En composant avec l’extrême-droite, le Gouvernement s’est laissé prendre au piège du Rassemblement National en éludant l’alliance de gauche pourtant plus ouverte au dialogue. Confronté à deux motions de censure, l’exécutif, par son entêtement, risque de jeter le pays dans l’incertitude.

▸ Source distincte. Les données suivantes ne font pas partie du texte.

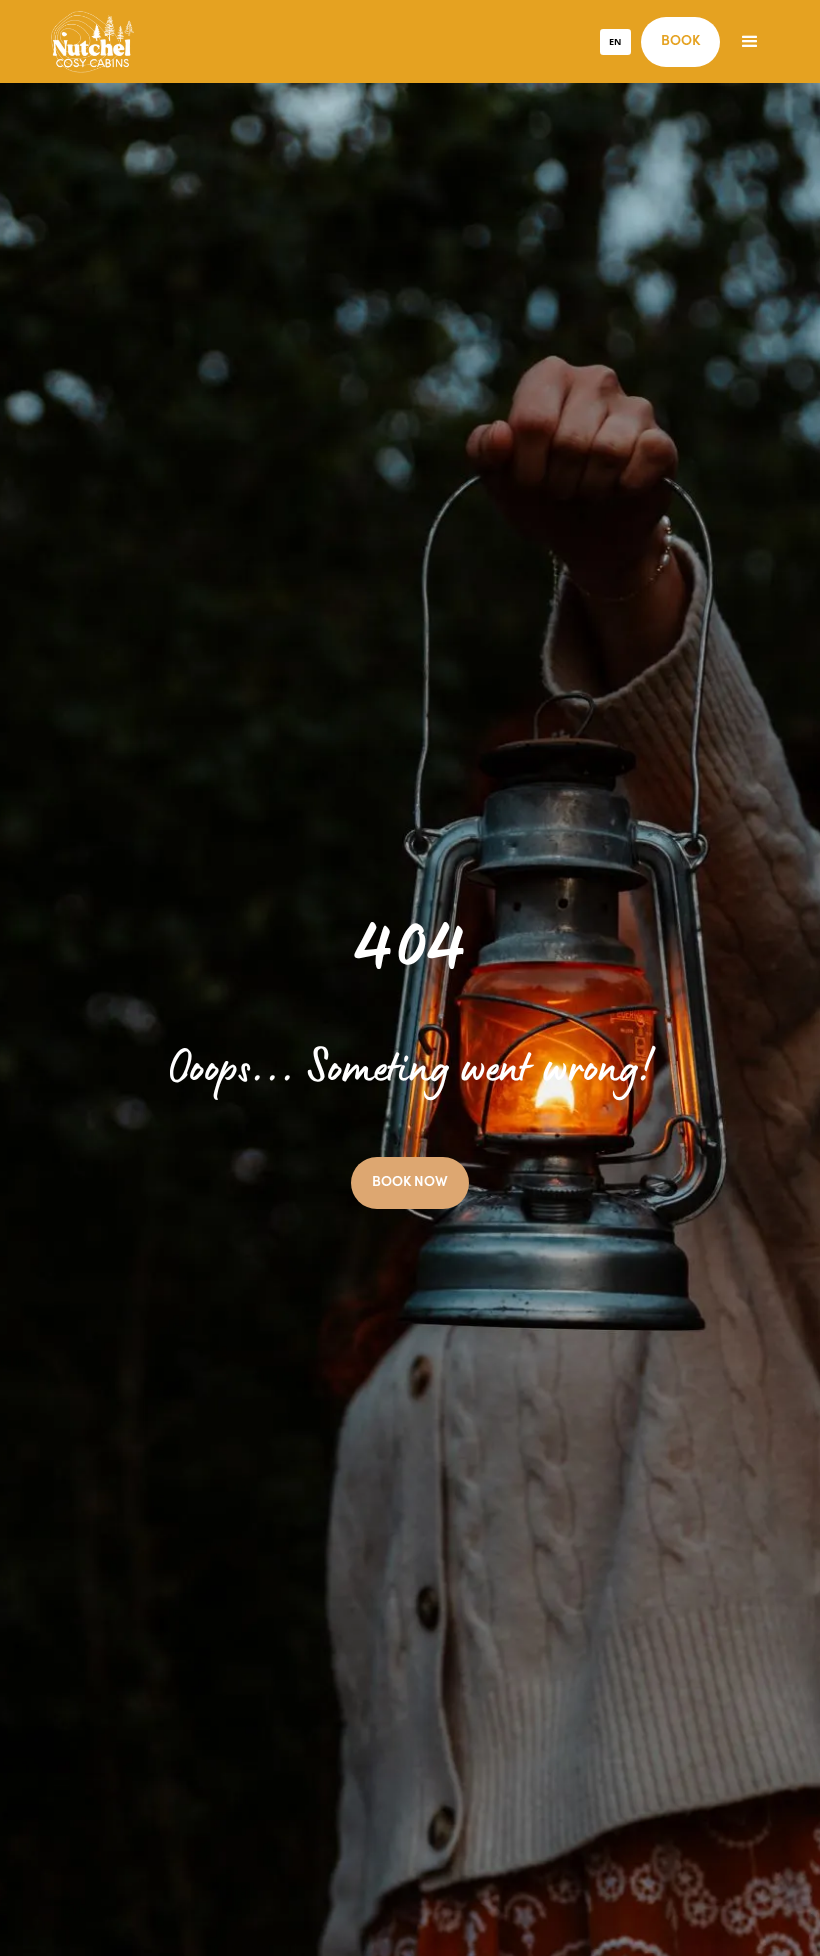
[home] (92, 41)
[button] (750, 42)
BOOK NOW (410, 1183)
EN (615, 41)
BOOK (680, 42)
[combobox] (616, 42)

L’Histoire l’a pourtant enseigné à maintes reprises : il n’est jamais bon de négocier ou de pactiser avec les extrêmes. Ainsi, quel que soit le résultat des motions de censure présentées devant l’Assemblée Nationale, le Premier ministre en exercice, Michel Barnier, doit déjà, et amèrement, regretter d’avoir accédé aux demandes du Rassemblement National. Dans un chantage sans fin, le parti d’extrême droite, usant et abusant de la faiblesse d’un gouvernement aux pieds d’argile, a fait valoir ses revendications contre l’assurance d’un soutien aussi fragile que risqué. Et comme tout chantage qui se respecte, celui-ci a été ponctué de demandes toujours plus nombreuses, exposant le Gouvernement à la merci d’un parti qui, sans être majoritaire, a su, par sa présence et une discipline interne, faire front et s’imposer comme une des clefs de voûte de l’architecture parlementaire.
Base étroite et agenda
Dans un cynisme presque nauséeux, le Rassemblement National a doucement refermé son piège au point de décider à lui seul du devenir du Gouvernement. Il est vrai que la tâche avait été rendue des plus aisées dans la mesure où l’exécutif ne disposait que d’une base étroite de députés à même de suivre et d’appuyer les mesures proposées par le Gouvernement. Emporté par la vague populiste qui secoue les démocraties occidentales, Michel Barnier n’a eu d’autre choix que de céder pour espérer durer alors qu’à peine, nommé, celui-ci était déjà condamné par un agenda à haut risques car touchant au sacro-saint budget de l’Etat. C’est finalement le budget de la Sécurité Sociale qui aura focalisé tous les regards, notamment ceux de la droite, de l’extrême droite et du Gouvernement soucieux pour ce dernier de ne satisfaire que ces partenaires particuliers, délaissant au passage les députés de gauche alors que leur soutien s’avérait, avec le recul, des plus précieux.
Chaos et Europe
Dès lors avec la chute probable de Michel Barnier, va s’ouvrir une nouvelle guerre de succession tant à droite qu’au sein de l’hémicycle où tous les partis se revendiqueront d’une légitimité gouvernementale. Ce qui laisse à penser que la motion de censure n’est qu’une énième étape dans l’imbroglio politique né au lendemain de la dissolution qui a propulsé le pays dans un chaos politique sans précédent. Entre inconscience de l’exécutif et crise de régime, l’Hexagone se retrouve pris dans une tempête rare où un Gouvernement conservateur tient les rênes des affaires d’une nation qui a envoyé à l’Assemblée Nationale des députés de gauche (sans que ces derniers aient la majorité) dans des débats arbitrés par un parti d’extrême droite. Situation ubuesque moquée en Europe, la France apparaissant comme une nation à la stabilité exemplaire, stabilité qu’elle a d’ailleurs toujours érigé avec une certaine arrogance. Retour de bâton….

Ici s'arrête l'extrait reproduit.